Cuando José Luis Rodríguez Zapatero llegó a la presidencia de España, expresé que empezaba a gobernar desde ‘La Gijonenca’, el café ‘progre’ de Madrid, donde, entre el humo de cigarrillos Ducados todavía se recita a Miguel Hernández, se recuerda a los caídos por la república y se discute aún sobre la hora exacta en que Federico cayó en Granada.

Zapatero, como sus aliados del Partido Socialista Obrero Español, Psoe, pareció ignorar el tiempo y continuó, al menos en su discurso, inmerso en una España que a todos nos tocó el corazón desde la Guerra Civil y su poesía. La integración y alianza de España con la comunidad económica europea permitió que se le reconociera en el concierto mundial como protagonista fundamental del equilibrio sociopolítico.

De entrada, sin medir consecuencias, Zapatero dijo que traería a casa a los 1.300 soldados españoles que permanecían en Irak, borrando de un dedazo el famoso pacto de Las Azores, en el cual el Reino Unido, Estados Unidos y España firmaron la Gran Alianza para derrocar a Saddam. El costo de esa firma por parte de los peninsulares fue alto; España apareció ahí como una nueva potencia económica y militar –así lo querían sus centros de poder- y se insertó aceleradamente, con salto de conejo, en el Club de las Superpotencias, por encima de Francia, Italia y Alemania, naciones europeas que desaprobaron la invasión a Bagdad.

Quienes visitamos España en la era Aznar, pudimos comprobar hasta dónde fue, en lo económico, la consecuencia de ese pacto. La España de hoy no se parece en nada a la vieja península, a la de la apertura después de la muerte del Generalísimo; es un país, quién lo duda, del primer mundo, donde todo resulta más costoso que en Nueva York o París. El turismo, la principal industria nacional, no vio crecer jamás sus arcas como ahora; la denominada industria sin chimeneas revienta en Euros; hoteleros y representantes de servicios turísticos en general, están archimillonarios. Ellos solos podrían pagar la deuda de seis naciones africanas, y les alcanzaría aún para conjurar la de Argentina y otras naciones del sur de América.

Para nadie es un secreto que la economía mundial funciona con base en tratados, en pactos y también en vetos.

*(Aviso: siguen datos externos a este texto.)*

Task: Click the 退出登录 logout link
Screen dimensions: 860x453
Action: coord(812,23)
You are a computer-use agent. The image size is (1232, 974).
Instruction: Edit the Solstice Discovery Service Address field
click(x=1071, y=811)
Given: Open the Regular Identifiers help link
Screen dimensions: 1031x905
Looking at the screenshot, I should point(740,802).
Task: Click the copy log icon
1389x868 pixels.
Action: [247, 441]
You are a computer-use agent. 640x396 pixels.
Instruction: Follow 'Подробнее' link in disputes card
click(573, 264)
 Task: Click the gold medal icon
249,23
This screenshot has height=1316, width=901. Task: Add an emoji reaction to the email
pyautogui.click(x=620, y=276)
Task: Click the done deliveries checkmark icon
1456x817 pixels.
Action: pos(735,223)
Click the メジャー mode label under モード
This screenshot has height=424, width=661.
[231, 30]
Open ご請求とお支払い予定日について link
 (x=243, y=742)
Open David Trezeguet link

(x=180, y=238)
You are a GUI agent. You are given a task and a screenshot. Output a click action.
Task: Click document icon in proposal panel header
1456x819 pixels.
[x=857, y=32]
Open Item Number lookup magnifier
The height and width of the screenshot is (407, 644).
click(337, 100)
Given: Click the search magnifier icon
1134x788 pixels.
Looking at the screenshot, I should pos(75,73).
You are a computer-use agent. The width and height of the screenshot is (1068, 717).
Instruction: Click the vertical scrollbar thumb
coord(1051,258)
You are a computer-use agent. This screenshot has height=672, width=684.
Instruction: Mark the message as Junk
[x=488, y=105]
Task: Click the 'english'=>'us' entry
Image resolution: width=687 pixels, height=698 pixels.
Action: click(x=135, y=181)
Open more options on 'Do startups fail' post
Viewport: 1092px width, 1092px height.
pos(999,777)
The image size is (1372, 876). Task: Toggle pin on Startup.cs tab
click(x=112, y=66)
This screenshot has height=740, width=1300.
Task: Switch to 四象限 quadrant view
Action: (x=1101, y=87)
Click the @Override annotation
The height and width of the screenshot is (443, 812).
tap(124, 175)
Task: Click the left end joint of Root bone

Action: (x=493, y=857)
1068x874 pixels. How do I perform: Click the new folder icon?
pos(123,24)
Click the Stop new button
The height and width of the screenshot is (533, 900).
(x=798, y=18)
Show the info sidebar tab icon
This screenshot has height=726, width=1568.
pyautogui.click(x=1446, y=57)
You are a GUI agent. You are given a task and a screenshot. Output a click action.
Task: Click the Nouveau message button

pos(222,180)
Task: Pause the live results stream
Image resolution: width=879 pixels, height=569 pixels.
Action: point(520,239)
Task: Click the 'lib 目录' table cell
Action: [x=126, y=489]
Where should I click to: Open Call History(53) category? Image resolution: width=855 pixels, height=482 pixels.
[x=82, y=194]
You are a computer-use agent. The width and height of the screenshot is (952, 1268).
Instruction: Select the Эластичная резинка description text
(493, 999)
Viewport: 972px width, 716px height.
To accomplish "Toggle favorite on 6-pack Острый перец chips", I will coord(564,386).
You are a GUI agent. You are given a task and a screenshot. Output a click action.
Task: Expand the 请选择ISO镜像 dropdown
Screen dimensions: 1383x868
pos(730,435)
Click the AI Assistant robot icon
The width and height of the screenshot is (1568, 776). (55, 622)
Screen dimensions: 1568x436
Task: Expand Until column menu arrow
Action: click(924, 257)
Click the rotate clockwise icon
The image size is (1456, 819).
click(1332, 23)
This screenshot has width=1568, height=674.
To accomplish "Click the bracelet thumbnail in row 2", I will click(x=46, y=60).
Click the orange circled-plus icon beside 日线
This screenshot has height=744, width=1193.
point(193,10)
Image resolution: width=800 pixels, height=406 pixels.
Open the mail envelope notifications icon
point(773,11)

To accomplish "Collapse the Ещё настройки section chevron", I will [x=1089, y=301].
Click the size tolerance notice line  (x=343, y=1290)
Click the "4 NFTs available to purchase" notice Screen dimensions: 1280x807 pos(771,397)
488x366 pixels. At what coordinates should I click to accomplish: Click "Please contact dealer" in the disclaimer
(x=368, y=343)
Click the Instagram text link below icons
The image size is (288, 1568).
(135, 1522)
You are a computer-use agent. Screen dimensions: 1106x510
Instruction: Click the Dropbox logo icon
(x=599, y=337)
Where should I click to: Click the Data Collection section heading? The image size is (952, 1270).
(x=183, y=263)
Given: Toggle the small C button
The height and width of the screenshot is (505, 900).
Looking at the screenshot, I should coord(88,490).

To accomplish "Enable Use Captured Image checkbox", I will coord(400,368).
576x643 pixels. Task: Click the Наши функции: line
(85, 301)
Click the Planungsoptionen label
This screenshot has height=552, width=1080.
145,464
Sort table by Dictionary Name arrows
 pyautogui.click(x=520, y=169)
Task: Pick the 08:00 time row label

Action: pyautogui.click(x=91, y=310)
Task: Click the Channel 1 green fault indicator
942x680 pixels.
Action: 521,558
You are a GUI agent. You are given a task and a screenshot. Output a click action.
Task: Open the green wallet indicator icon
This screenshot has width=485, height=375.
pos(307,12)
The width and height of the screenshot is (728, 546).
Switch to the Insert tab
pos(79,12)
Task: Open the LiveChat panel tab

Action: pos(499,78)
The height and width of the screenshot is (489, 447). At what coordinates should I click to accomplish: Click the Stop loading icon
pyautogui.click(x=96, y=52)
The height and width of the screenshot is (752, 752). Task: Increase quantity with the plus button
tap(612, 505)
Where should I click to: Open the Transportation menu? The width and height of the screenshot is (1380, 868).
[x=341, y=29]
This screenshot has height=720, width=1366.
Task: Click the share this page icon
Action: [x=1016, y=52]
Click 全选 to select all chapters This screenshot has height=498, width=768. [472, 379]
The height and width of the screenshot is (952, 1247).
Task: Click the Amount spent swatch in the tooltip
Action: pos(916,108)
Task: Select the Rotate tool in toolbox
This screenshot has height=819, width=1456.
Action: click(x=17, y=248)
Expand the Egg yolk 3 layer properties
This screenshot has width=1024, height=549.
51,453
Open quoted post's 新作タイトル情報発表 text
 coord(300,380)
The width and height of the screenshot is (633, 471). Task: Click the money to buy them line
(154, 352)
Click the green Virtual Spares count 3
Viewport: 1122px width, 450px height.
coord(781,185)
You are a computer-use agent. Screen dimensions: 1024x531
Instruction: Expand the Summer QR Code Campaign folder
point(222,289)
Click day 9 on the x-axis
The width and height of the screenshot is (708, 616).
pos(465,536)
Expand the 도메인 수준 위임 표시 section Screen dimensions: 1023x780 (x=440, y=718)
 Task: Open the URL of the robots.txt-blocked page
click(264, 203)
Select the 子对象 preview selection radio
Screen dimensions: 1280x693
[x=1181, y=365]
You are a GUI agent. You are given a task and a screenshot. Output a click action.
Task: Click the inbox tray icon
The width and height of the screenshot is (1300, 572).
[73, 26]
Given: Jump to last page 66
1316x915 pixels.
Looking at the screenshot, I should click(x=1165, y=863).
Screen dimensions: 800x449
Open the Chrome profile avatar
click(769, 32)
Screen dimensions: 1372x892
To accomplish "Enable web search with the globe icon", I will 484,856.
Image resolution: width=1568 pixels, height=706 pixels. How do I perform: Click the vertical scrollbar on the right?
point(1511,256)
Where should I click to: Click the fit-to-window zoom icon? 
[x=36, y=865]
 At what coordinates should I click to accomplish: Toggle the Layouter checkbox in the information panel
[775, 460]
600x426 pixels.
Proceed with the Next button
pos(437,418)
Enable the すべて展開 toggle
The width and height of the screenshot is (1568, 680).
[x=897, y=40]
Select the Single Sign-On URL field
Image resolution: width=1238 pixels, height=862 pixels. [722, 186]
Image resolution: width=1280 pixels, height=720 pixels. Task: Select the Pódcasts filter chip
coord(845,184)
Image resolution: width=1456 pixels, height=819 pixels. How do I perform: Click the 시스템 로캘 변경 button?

Todavía no alcanzamos a medir la consecuencia colateral, en la historia, que traerá para Colombia la ruptura con Israel. En este ajedrez mercantil, Estados Unidos es el líder; fija precios, cuotas, aranceles, exención de impuestos, gabelas, préstamos, un mundo que a muchos no gusta, pero que es el mundo real, el del capitalismo triunfante. Me pregunto si Zapatero tuvo el apoyo del Rey y de la archimillonaria estructura de poder económico de su país, cuando refrescó su discurso romántico y socialistoide al ponerle conejo a Estados Unidos e Irak.

Es claro que este mundo de poderes bursátiles e ideologías guerristas no estaba hecho para el presidente español. Para las superpotencias no hay medias tintas; se está contra el terrorismo o se lo tolera; conciliar un pensamiento humanístico, romántico, con las realidades económicas y políticas globales de hoy, es una narrativa en la cual fracasó el presidente colombiano. No es posible ir en la búsqueda inmediata de un planeta sin combustibles fósiles, mientras 11 millones de colombianos están a punto de quedarse sin suministro de gas en este diciembre, y cuando la compañía otro día más próspera, Ecopetrol, se descalabra en la bolsa de Nueva York.